◆ **What this task involves**: All entries must be given again in full, exactly as they were supplied.

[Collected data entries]
--------
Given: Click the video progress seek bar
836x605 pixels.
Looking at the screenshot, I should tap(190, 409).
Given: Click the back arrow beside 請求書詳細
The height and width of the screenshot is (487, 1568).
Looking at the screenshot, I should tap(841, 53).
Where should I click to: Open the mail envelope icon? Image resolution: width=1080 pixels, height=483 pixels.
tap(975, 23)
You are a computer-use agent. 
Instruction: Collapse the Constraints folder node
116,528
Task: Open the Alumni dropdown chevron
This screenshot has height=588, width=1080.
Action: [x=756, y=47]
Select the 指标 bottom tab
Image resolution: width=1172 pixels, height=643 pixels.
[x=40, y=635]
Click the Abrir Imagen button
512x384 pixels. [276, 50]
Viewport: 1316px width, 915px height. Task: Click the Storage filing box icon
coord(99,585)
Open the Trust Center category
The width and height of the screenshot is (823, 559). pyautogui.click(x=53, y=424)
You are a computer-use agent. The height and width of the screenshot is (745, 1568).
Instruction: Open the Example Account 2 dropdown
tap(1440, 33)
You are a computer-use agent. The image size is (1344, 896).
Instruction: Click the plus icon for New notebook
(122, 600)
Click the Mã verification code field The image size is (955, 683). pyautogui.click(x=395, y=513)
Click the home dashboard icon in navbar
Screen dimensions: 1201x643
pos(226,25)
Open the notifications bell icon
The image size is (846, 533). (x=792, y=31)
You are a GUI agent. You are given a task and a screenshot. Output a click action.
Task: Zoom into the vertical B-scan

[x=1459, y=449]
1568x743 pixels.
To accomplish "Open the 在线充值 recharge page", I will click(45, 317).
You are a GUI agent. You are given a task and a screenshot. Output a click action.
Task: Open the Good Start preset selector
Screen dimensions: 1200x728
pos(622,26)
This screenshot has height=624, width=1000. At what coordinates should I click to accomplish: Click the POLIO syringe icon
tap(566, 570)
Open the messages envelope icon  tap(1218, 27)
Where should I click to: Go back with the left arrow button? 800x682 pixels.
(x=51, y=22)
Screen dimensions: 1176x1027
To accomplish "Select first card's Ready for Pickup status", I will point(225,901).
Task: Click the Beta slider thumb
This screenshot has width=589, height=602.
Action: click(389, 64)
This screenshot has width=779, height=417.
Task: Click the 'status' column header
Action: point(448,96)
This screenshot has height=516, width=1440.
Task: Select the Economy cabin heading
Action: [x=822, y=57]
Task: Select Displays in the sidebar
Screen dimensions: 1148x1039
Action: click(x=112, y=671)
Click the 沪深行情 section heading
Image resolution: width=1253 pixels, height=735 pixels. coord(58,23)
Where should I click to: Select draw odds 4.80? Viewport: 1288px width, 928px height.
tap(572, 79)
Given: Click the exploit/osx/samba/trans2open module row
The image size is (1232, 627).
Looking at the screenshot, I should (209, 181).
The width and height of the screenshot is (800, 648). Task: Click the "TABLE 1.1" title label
--------
◆ **Solution for this exercise**:
Given: Click the video progress seek bar
836x605 pixels.
Looking at the screenshot, I should tap(190, 409).
Given: Click the back arrow beside 請求書詳細
The height and width of the screenshot is (487, 1568).
Looking at the screenshot, I should tap(841, 53).
Where should I click to: Open the mail envelope icon? Image resolution: width=1080 pixels, height=483 pixels.
tap(975, 23)
You are a computer-use agent. 
Instruction: Collapse the Constraints folder node
116,528
Task: Open the Alumni dropdown chevron
This screenshot has height=588, width=1080.
Action: [x=756, y=47]
Select the 指标 bottom tab
Image resolution: width=1172 pixels, height=643 pixels.
[x=40, y=635]
Click the Abrir Imagen button
512x384 pixels. [276, 50]
Viewport: 1316px width, 915px height. Task: Click the Storage filing box icon
coord(99,585)
Open the Trust Center category
The width and height of the screenshot is (823, 559). pyautogui.click(x=53, y=424)
You are a computer-use agent. The height and width of the screenshot is (745, 1568).
Instruction: Open the Example Account 2 dropdown
tap(1440, 33)
You are a computer-use agent. The image size is (1344, 896).
Instruction: Click the plus icon for New notebook
(122, 600)
Click the Mã verification code field The image size is (955, 683). pyautogui.click(x=395, y=513)
Click the home dashboard icon in navbar
Screen dimensions: 1201x643
pos(226,25)
Open the notifications bell icon
The image size is (846, 533). (x=792, y=31)
You are a GUI agent. You are given a task and a screenshot. Output a click action.
Task: Zoom into the vertical B-scan

[x=1459, y=449]
1568x743 pixels.
To accomplish "Open the 在线充值 recharge page", I will click(45, 317).
You are a GUI agent. You are given a task and a screenshot. Output a click action.
Task: Open the Good Start preset selector
Screen dimensions: 1200x728
pos(622,26)
This screenshot has height=624, width=1000. At what coordinates should I click to accomplish: Click the POLIO syringe icon
tap(566, 570)
Open the messages envelope icon  tap(1218, 27)
Where should I click to: Go back with the left arrow button? 800x682 pixels.
(x=51, y=22)
Screen dimensions: 1176x1027
To accomplish "Select first card's Ready for Pickup status", I will point(225,901).
Task: Click the Beta slider thumb
This screenshot has width=589, height=602.
Action: click(389, 64)
This screenshot has width=779, height=417.
Task: Click the 'status' column header
Action: point(448,96)
This screenshot has height=516, width=1440.
Task: Select the Economy cabin heading
Action: [x=822, y=57]
Task: Select Displays in the sidebar
Screen dimensions: 1148x1039
Action: click(x=112, y=671)
Click the 沪深行情 section heading
Image resolution: width=1253 pixels, height=735 pixels. coord(58,23)
Where should I click to: Select draw odds 4.80? Viewport: 1288px width, 928px height.
tap(572, 79)
Given: Click the exploit/osx/samba/trans2open module row
The image size is (1232, 627).
Looking at the screenshot, I should (209, 181).
The width and height of the screenshot is (800, 648). Task: Click the "TABLE 1.1" title label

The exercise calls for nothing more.